◆ **Fragmento de origen**
- - -

Ahora no está de moda, pero durante mucho tiempo las empresas estaban dirigidas bajo el principio del “ordeno y mando”. El jefe decía lo que había que hacer y los de abajo lo mejor que podían hacer era obedecer. Era un sistema que podríamos llamar dictatorial. Ahora, digo, ya no se lleva. Se habla más de organizaciones planas, de somos un equipo, de las ideas de todos son bienvenidas, etc.
Yo por lo que observo, eso es más bien el discurso, porque al final sigue habiendo el jefe que manda y los que obedecen. Aunque el discurso sea el de “somos un equipo” la realidad es que la dictadura sigue presente en muchas empresas. Eso sí, a veces dulcificada.
En toda dictadura, además del dictador, hay colaboradores, disidentes y verdugos. Los colaboradores son todos los que apoyan lo que dice el dictador. Suelen tener poca personalidad y pocas ideas propias. Diga lo que diga el jefe lo van a apoyar. Luego están los disidentes. Son personas que piensan y se dan cuenta que a veces lo que se está haciendo es algo incoherente, algo que puede ser beneficioso a corto plazo, pero dañino a medio y largo plazo. Suelen ser personas molestas en a organización. Y finalmente están los verdugos, que son los que ejecutan. Los que hacen el trabajo sucio.

- - -

◆ **Datos de partida**
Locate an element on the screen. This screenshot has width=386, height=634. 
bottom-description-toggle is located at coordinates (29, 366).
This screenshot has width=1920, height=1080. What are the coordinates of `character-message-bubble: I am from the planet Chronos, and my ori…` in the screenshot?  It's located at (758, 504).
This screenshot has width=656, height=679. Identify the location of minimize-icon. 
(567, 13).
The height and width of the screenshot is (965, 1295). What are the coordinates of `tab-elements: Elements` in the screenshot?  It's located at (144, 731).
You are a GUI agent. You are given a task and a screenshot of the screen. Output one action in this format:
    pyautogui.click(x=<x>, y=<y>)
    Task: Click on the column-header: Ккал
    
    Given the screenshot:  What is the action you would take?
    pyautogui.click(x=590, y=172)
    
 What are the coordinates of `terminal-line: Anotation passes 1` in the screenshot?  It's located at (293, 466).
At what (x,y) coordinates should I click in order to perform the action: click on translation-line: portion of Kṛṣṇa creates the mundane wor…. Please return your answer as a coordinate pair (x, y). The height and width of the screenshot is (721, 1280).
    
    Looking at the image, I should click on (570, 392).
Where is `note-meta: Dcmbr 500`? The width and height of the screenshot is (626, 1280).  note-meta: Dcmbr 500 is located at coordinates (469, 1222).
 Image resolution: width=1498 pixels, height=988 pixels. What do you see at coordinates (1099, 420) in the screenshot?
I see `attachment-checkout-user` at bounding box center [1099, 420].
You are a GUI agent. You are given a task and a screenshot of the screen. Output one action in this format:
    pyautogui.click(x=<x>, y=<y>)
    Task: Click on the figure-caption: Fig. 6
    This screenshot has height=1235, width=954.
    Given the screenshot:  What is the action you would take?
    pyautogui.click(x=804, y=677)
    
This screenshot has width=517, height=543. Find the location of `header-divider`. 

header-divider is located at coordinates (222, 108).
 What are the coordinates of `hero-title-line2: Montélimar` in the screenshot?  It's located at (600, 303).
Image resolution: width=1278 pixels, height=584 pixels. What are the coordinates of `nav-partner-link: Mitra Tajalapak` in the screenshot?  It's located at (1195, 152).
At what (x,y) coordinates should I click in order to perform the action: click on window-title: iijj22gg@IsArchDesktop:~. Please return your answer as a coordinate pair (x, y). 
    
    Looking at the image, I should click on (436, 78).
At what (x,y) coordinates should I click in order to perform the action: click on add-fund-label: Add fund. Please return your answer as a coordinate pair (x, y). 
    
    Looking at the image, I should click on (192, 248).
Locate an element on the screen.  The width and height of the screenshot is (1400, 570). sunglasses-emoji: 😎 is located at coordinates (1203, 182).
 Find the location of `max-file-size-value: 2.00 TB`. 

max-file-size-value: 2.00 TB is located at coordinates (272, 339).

- - -

◆ **Tareas del ejercicio**
• A. Vuelve a escribir sin cambios el tramo del texto sobre el mando en las empresas que va desde "Yo por lo que" hasta "a veces dulcificada.".
• B. Prolonga el texto sobre el mando en las empresas a partir del punto en que se detiene.
Los datos no hacen falta para resolver este ejercicio.

◆ **Respuestas del ejercicio**
• A.
Yo por lo que observo, eso es más bien el discurso, porque al final sigue habiendo el jefe que manda y los que obedecen. Aunque el discurso sea el de “somos un equipo” la realidad es que la dictadura sigue presente en muchas empresas. Eso sí, a veces dulcificada.

• B.
Directivo, escucha a los disidentes que seguramente tienen mucho que aportar. Pero ojo, no cometas el error de escucharles para hacerles pensar que se les tiene en cuenta, cuando ya tienes pensado lo que hay que hacer y no vas a cambiar. Recuerda que el disidente no es tonto. Por algo es disidente. Recordar a Aleksandr Solzhenitsyn o Andréi Sájarov. No tenían un pelo de tontos. Hasta el jueves que viene.